Holy shit is this game brilliant with the way it does UI and inventory systems.

I like it when games put thought into their control schemes, how the specific way you do things is suggestive of the real action. That's how foraging goes. You're scanning the ground close to you, eyes cast downwards, so you can't see dick and are greatly exposed the whole time while you hope to turn up whatever you're looking for.

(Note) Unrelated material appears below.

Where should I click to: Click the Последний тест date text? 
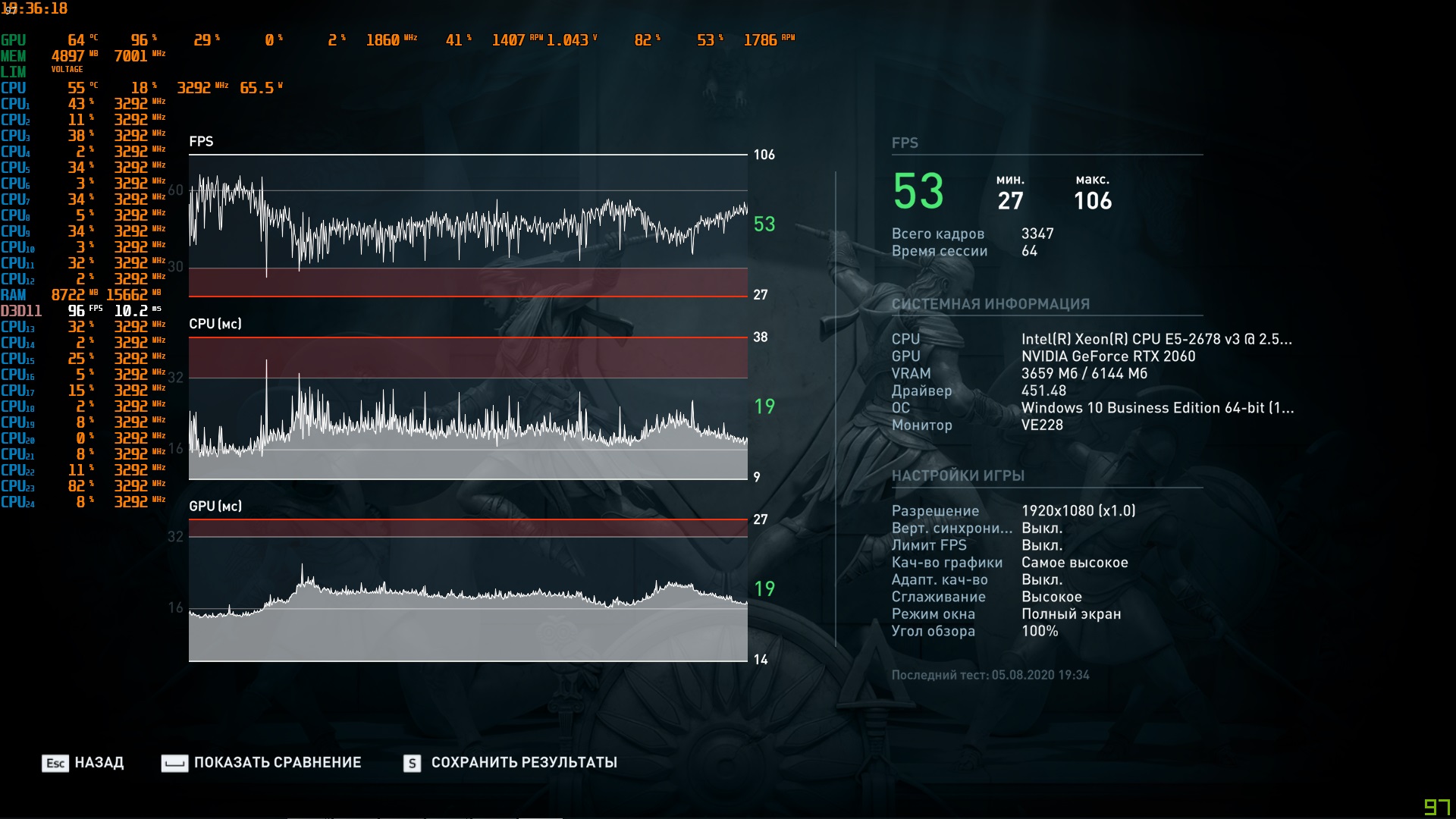[x=990, y=675]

I only learned about 20 hours in (I've played a lot of this game in a short time) how the inventory system works properly. Clothing? Weighs less when you're wearing it than carrying it, because that weight is distributed efficiently. Containers like backpacks and toolboxes? Can switch to them (like shuffling through your things), ADDS WEIGHT TO YOU, but reduces the weight of all the stuff inside of it. You have to basically be carrying a certain amount of weight to break even on it in the first place, and it makes sense. You want to have a little toolbox fixed up with all of your stuff. What I wish it explained was that the same goes for carrying things in your arms, because I didn't know that and don't see how I'm supposed to know that. The inventory UI is fucked when it comes to moving things around. Would have saved a lot of grief with installing my barricades*.

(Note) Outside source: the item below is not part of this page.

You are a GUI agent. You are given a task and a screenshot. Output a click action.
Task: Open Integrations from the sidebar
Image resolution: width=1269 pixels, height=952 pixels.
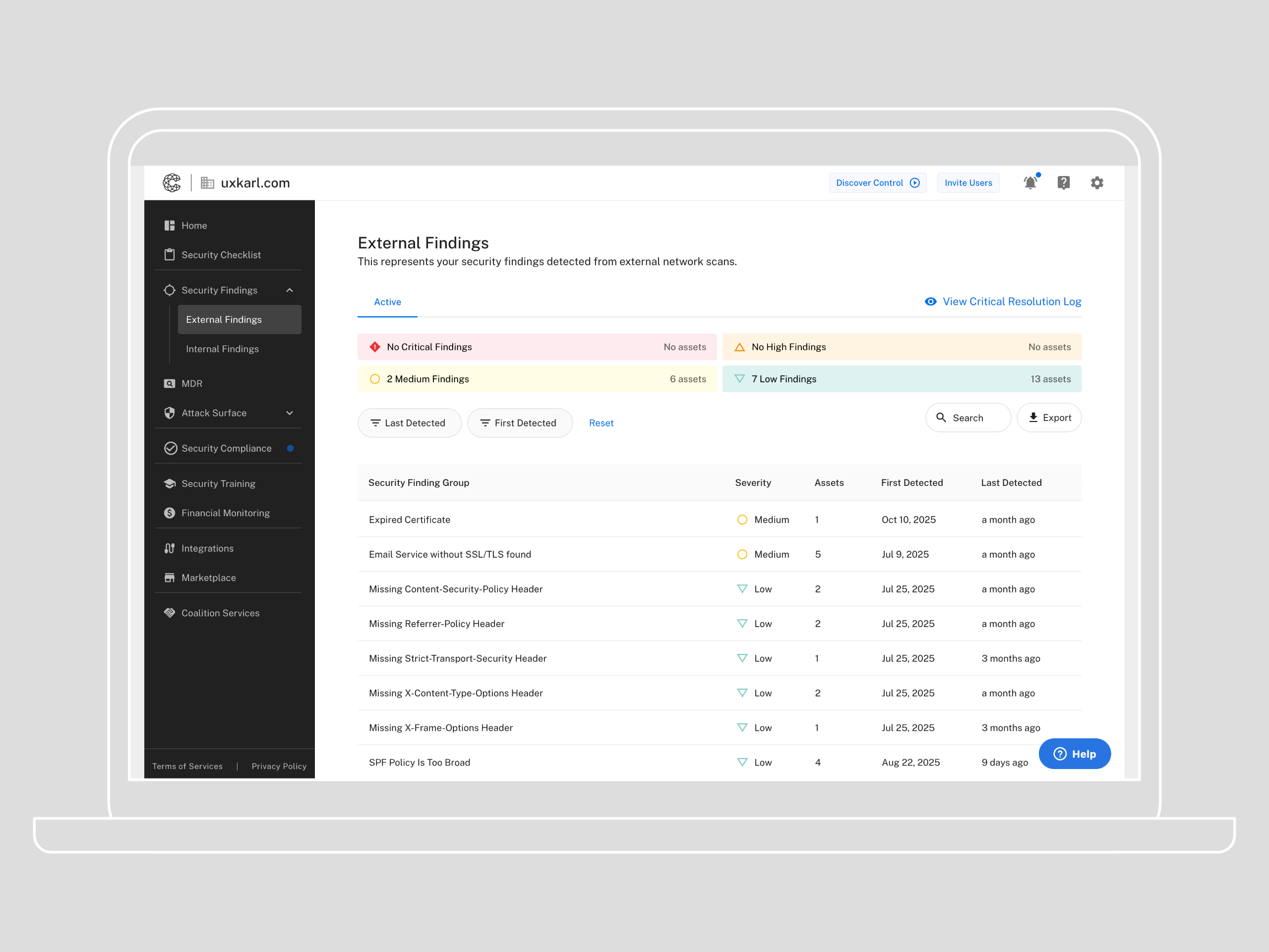point(207,548)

*btw I got my generator up and running, then realize what a logistical nightmare this is... electricity is off, so I need a generator to run my shit, but I need a generator to run the gas station, which means I need to never let the car get so low it can't get the generator to the gas station, which if the generator ran bone dry I'd want to siphon from my car to the generator so I can then fuel both up... and in doing this I don't have a generator to keep my frozens frozen, which all the frozen food I didn't get to (all of it outside that neighborhood will rot anyways)
 
*btw I got my generator up and running, then realize what a logistical nightmare this is... electricity is off, so I need a generator to run my shit, but I need a generator to run the gas station, which means I need to never let the car get so low it can't get the generator to the gas station, which if the generator ran bone dry I'd want to siphon from my car to the generator so I can then fuel both up... and in doing this I don't have a generator to keep my frozens frozen, which all the frozen food I didn't get to (all of it outside that neighborhood will rot anyways)
The play is to have a generator you leave at a gas station, you only need to turn it on when refueling anyway. There are plenty around especially in storage lockers.